Gij zult ook tot de kinderen Israels zeggen: Een ieder uit de kinderen Israels, of uit de vreemdelingen, die in Israel als vreemdelingen verkeren, die van zijn zaad den Molech gegeven zal hebben, zal zekerlijk gedood worden; het volk des lands zal hem met stenen stenigen.

Leviticus 20:5

Zo zal Ik Mijn aangezicht tegen dien man en tegen zijn huisgezin zetten, en Ik zal hem, en al degenen, die hem nahoereren, om den Molech na te hoereren, uit het midden huns volks uitroeien.

Leviticus 20:6

Wanneer er een ziel is, die zich tot de waarzeggers en tot de duivelskunstenaars zal gekeerd hebben, om die na te hoereren, zo zal Ik Mijn aangezicht tegen die ziel zetten, en zal ze uit het midden haars volks uitroeien.

Leviticus 20:27

Als nu een man en vrouw in zich een waarzeggenden geest zal hebben, of een duivelskunstenaar zal zijn, zij zullen zekerlijk gedood worden; men zal hen met stenen stenigen; hun bloed is op hen.

Deuteronomium 13:5

En diezelve profeet, of dromen-dromer, zal gedood worden; want hij heeft tot een afval gesproken tegen den HEERE, uw God, Die ulieden uit Egypteland heeft uitgevoerd, en u uit het diensthuis verlost; om u af te drijven van den weg, dien u de HEERE, uw God, geboden heeft, om daarin te wandelen.

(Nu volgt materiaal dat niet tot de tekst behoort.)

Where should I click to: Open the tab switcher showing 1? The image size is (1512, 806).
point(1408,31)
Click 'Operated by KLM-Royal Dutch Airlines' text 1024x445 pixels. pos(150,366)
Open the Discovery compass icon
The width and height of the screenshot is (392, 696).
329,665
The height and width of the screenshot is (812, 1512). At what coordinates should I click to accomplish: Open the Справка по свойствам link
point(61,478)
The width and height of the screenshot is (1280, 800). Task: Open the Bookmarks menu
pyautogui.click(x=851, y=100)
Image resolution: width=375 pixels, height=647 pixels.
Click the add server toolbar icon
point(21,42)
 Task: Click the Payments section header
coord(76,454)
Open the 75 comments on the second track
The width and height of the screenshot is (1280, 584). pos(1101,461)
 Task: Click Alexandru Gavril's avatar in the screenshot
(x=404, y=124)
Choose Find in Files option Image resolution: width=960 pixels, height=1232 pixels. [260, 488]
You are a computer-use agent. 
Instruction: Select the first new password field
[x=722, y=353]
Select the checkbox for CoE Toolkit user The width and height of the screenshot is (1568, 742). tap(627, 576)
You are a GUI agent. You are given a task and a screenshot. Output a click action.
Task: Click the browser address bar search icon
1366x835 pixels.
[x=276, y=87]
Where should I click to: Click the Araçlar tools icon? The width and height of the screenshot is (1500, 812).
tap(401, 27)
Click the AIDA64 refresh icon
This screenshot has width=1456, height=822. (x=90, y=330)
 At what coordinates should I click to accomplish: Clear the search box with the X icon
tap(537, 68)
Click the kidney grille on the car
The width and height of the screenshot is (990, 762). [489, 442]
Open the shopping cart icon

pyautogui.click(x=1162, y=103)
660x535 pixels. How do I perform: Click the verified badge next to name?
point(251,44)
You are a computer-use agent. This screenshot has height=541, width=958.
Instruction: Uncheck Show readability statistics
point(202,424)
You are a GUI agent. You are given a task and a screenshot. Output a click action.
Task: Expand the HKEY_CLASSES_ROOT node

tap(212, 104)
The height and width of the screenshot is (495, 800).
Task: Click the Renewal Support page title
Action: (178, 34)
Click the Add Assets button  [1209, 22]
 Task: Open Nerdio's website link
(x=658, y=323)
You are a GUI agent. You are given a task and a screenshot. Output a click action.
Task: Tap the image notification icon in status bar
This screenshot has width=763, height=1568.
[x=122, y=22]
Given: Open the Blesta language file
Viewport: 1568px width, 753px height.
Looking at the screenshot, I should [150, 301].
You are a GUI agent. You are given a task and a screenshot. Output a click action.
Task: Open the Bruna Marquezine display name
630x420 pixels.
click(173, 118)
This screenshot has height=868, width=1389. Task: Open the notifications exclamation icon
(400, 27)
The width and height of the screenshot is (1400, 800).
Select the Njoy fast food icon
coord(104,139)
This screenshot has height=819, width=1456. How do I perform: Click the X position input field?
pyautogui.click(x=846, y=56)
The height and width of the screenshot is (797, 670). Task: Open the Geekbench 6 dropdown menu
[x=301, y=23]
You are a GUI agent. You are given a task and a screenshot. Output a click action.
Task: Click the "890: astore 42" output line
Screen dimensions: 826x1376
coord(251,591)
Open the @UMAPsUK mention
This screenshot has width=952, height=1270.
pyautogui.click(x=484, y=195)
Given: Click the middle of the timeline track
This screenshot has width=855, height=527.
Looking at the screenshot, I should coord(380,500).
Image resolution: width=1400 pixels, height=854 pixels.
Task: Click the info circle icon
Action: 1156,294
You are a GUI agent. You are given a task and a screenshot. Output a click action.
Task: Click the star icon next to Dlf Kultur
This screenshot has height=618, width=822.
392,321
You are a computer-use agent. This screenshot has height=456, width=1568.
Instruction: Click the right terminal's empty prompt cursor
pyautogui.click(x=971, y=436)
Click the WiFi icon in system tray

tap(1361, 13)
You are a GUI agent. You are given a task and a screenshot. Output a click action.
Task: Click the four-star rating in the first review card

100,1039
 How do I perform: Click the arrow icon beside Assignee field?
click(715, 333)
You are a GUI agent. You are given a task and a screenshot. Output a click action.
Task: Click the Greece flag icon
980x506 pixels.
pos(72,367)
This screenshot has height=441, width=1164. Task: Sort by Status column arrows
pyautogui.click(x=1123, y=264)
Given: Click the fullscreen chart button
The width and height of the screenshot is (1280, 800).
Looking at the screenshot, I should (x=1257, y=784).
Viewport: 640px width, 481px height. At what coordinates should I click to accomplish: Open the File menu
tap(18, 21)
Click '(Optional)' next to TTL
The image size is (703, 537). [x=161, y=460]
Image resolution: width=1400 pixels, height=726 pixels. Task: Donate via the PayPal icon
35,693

Zo zult gij het boze uit het midden van u wegdoen.

Deuteronomium 18:20

Maar de profeet, die hoogmoediglijk zal handelen, sprekende een woord in Mijn Naam, hetwelk Ik hem niet geboden heb te spreken, of die spreken zal in den naam van andere goden, dezelve profeet zal sterven.

2 Kronieken 15:13

En al wie den HEERE, den God Israels, niet zou zoeken, zou gedood worden, van den kleine tot den grote, en van den man tot de vrouw toe.